§ **Study text**
....

Response to In The Silence Nothing Changes

SPIRITUAL JOURNEY OF A LIGHTWORKER blog post by Patricia Singleton

Child Abuse, Incest, Domestic Violence – In The Silence Nothing Changes

Posted: 09 Sep 2013 06:00 AM PDT

Child abuse, incest, and domestic violence have always been around. People have just now started breaking their silence and talking about it so it seems that it is every where. It is and it always has been. That is why so many of us are so vocal about child abuse and domestic violence. In the silence, nothing changes. Awareness creates change.

This is why so many survivors like me are writing about and speaking about their childhood experiences. Women survivors have been speaking out for a few years now. Finally men have joined the movement forward to a time where every child will be safe from all forms of abuse. That is why I am now writing my memoir about my childhood and efforts to heal from incest. As survivors, we give each other hope and dreams of a world different than the one we grew up in. Join me in this march forward to a better world.



This message above from Patricia Singleton encourages all of us to be more open about our woundedness. Patricia has a long track record of helping others with her blog posts. She is obviously a woman who has done her own work and is now ready to publish her story in book form. Congratulations, Patricia. We’ll look forward to your book.

That’s right for Patricia, as she has known her story for a long time and has done her healing work. What I’d like to add is this: If you are still raw and hurting about your own abuse history, if you’re still discovering new awful stuff, be very careful how open you are with telling. Here are some things I know about telling.

– telling the wrong person can set you back in your healing. You can get badly hurt.

– family members are the hardest to tell, as you’re talking about their family too. Even if the perpetrator wasn’t a family member of friend, it happened while you were a vulnerable child in their family.

– since one in four women and one in six men was sexually abused in childhood, the person you choose to tell may be a victim too. If they haven’t dealt with their history, are still in denial or have dissociated the traumatic memories, they may not give you the support you’re looking for.

– there’s a danger that your courageous disclosure will be met with, “Are you sure?!” “Oh, that can’t be!” When you’re struggling to accept fresh memories yourself, such incredulity sets you back in your healing. You’re no doubt plagued by doubts yourself, even though you know it to be true.

So be careful how you tell your story and whom you choose to tell.

In my own life, I first told my husband, our son and a few close friends whom I knew would understand. My memories surfaced when I was nearly 50, a typical age for this to happen. I didn’t publish my book, Confessions of a Trauma Therapist: A Memory of Healing and Transformation until I was in my 70’s. In my book I tell about the painful experience of telling my sister and my mother. I wrote it to guide others in their healing and to caution them about the pitfalls.

Finally, I want to say that the most important person to tell is YOU. A therapist who’s skilled and experienced in dealing with child sexual abuse can be a great help. As for me, the first therapist I went to, didn’t really believe in sexual abuse. Make sure you find a therapist who will make a safe place for you to discover your own past, without being too directive.

I wish you strength, courage and finally peace of mind in your healing journey.


One comment

  1. Mary, yes, I tell other survivors the same thing. Thank you so much for connecting to my blog post and sharing your wisdom on this topic. I also wrote a post recently telling abuse survivors to be careful that they get a therapist who is trained in trauma therapy. Not every therapist is trained to help us. Thank you.

....

§ **Supplied material**
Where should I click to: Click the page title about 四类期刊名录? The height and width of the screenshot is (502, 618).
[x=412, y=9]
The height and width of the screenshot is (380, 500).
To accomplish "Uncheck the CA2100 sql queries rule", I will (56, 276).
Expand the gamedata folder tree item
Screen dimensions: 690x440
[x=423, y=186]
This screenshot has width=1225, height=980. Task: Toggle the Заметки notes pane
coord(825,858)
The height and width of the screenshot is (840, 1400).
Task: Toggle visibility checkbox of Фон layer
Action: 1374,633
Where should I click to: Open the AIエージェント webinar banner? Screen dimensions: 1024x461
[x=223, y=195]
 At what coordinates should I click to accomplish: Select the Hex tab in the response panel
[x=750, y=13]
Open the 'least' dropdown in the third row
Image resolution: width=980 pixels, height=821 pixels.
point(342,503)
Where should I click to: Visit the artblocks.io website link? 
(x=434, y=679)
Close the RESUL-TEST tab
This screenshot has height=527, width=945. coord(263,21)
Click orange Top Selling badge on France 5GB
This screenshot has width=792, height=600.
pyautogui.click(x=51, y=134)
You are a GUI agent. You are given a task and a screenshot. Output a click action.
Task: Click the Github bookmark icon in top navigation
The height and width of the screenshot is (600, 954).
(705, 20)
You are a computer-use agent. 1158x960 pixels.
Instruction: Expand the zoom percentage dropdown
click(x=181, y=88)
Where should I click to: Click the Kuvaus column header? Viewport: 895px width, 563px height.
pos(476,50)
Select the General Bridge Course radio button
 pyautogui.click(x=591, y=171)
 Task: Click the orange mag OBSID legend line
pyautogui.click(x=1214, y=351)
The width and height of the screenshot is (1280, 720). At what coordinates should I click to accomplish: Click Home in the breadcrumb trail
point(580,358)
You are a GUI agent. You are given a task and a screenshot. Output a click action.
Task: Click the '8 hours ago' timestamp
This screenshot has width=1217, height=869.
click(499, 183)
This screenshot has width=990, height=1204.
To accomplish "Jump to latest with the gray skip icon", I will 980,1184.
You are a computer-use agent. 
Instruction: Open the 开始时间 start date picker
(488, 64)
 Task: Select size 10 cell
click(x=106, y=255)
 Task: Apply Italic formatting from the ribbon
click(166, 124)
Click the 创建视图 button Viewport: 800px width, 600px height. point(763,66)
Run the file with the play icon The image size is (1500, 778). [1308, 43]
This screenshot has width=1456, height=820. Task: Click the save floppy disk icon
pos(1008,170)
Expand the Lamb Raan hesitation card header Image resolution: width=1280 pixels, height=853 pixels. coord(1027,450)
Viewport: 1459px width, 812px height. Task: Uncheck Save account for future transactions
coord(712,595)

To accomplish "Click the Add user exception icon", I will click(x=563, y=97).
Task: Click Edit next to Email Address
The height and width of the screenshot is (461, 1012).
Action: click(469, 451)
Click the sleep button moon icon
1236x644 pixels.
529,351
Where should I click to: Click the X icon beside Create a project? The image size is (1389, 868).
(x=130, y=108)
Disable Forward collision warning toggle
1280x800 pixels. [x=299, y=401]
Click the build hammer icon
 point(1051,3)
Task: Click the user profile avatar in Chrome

....

§ **Work task 1**
Rewrite the paragraph of the response post that begins "In my own life, I first told" as a short bulleted list. Keep its main facts.
§ **Work task 2**
Answer these questions from the response post:
(a) On what date was Patricia Singleton's post published?
(b) What share of women and of men does the response post say were sexually abused in childhood?
(c) According to the response post, what did the writer's first therapist not really believe in?
§ **Work task 3**
Write out the part of the response post that starts at the words "This message above" and ends after "get badly hurt.", with no changes.

§ **Answer space 1**
- I first told my husband, our son and a few close friends whom I knew would understand.
- My memories surfaced when I was nearly 50, a typical age for this to happen.
- I didn't publish my book, Confessions of a Trauma Therapist: A Memory of Healing and Transformation, until I was in my 70's.
- The book tells about the painful experience of telling my sister and my mother.
- I wrote it to guide others in their healing and to caution them about the pitfalls.

§ **Answer space 2**
(a) 09 Sep 2013.
(b) One in four women and one in six men.
(c) Sexual abuse.

§ **Answer space 3**
This message above from Patricia Singleton encourages all of us to be more open about our woundedness. Patricia has a long track record of helping others with her blog posts. She is obviously a woman who has done her own work and is now ready to publish her story in book form. Congratulations, Patricia. We’ll look forward to your book.

That’s right for Patricia, as she has known her story for a long time and has done her healing work. What I’d like to add is this: If you are still raw and hurting about your own abuse history, if you’re still discovering new awful stuff, be very careful how open you are with telling. Here are some things I know about telling.

– telling the wrong person can set you back in your healing. You can get badly hurt.